INSTRUCTIONS FOR THE TASK
Locate the line that contains "You are a computer-use agent. This". Print it and every subsequent line through the final line of the records, exactly and only those.

Data excerpts
----------
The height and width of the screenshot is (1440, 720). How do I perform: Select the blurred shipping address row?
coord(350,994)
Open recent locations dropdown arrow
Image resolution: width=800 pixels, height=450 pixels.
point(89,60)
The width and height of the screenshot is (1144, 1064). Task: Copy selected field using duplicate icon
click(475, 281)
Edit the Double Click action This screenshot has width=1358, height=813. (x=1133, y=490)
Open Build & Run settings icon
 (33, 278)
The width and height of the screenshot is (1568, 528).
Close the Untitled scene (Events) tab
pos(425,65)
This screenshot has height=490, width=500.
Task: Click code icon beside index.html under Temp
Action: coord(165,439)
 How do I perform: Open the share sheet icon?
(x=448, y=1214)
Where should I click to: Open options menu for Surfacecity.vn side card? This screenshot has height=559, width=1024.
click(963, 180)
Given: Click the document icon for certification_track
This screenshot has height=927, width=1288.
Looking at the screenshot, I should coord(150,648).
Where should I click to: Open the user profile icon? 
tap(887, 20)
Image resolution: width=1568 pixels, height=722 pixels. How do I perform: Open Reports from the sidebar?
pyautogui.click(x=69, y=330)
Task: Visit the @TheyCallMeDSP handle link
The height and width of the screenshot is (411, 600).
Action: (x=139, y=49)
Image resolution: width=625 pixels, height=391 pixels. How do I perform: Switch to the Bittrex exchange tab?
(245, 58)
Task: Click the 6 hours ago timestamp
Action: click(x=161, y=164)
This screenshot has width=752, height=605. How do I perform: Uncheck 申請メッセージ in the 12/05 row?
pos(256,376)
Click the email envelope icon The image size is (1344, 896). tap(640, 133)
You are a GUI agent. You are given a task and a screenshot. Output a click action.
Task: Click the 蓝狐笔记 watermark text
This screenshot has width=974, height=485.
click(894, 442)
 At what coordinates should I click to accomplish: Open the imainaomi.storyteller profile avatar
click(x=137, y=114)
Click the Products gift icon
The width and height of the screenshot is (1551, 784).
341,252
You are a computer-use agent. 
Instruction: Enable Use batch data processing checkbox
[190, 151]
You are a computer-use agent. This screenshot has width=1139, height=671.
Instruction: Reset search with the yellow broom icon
----------
ANSWER TO THE EXERCISE
You are a computer-use agent. This screenshot has width=1139, height=671.
Instruction: Reset search with the yellow broom icon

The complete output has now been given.